As usual Tonga has given a very clear picture of what transpired.In my opinion the Cruise Company acted very badly and I hope that people who might be thinking about booking with them will think again.
Maybe the publicity will bring about a happy resolution to the problem.
JamesM


----------



## Tony Crompton (Jul 26, 2005)

If retired people were not prepared to spend their savings and pensions on cruises many of the ships (including "Discovery") and the jobs associated with them could not exist.
-------------------------------
Tony


----------



## mikeg (Aug 24, 2006)

I can't agree with you either Pat.
Many couples thoughts of the dream holiday cruise is just what 'keeps them going' towards retirement. It does appear they were ill advised and could have done better elsewhere but they couldn't have fortold the massive rise in fuel prices and the effects it would have.
I hope it all turns out well for them and they realise their dream.


----------



## Pompeyfan (Aug 9, 2005)

Tony Crompton said:


> If retired people were not prepared to spend their savings and pensions on cruises many of the ships (including "Discovery") and the jobs associated with them could not exist.
> -------------------------------
> Tony


Quite true Tony. Discovery is their only ship I think, and at only 20,000 tons can't compete with bigger companies and bigger ships. As far as I am aware she offers specialised cruises including Maritime Memories where she is dressed with old company flags and memorabilia re-living the great liner voyage era with lectures etc. This rise in fuel would hit them harder than most but if they want to stay in business they cannot treat passengers like this because they will lose more custom than they will gain with this publicity. They may well regret asking for an extra surcharge which could prove a much bigger loss if they cannot re-sale that cabin. Being greedy for a few extra quid could cost them far more in the long run. 

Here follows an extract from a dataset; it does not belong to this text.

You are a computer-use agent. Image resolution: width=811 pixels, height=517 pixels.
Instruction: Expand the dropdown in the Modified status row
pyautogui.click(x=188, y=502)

As I said in other posts, I think this couple were badly advised by travel agents or whoever. For what they wanted having enjoyed their last cruise and wanting one last trip, I think this was the wrong ship anyway in both price and amenities. Also, Discovery sails from Harwich, a long and tiring journey from Dorset especially when older and loaded down with luggage. Far better to go from Southampton much closer to them on a similar cruise, and on a bigger and more modern ship at a far cheaper price and possibly better cabin. Don't forget, P&O (Princess Cruises) sold this ship, she could no longer meet their needs as Princess Cruises grew with new purpose built ships. As Island Princess she started Princess Cruises, but the cruise market grew and she was no longer viable. Now, she meets the needs of a specialised market which in my opinion was not what this couple was looking for anyway?.

David


----------



## Derek Roger (Feb 19, 2005)

Any lawyer worth his salt could win this one if it went to litigation . The company had issued tickets and accepted a deposit ; they therefore had a contract .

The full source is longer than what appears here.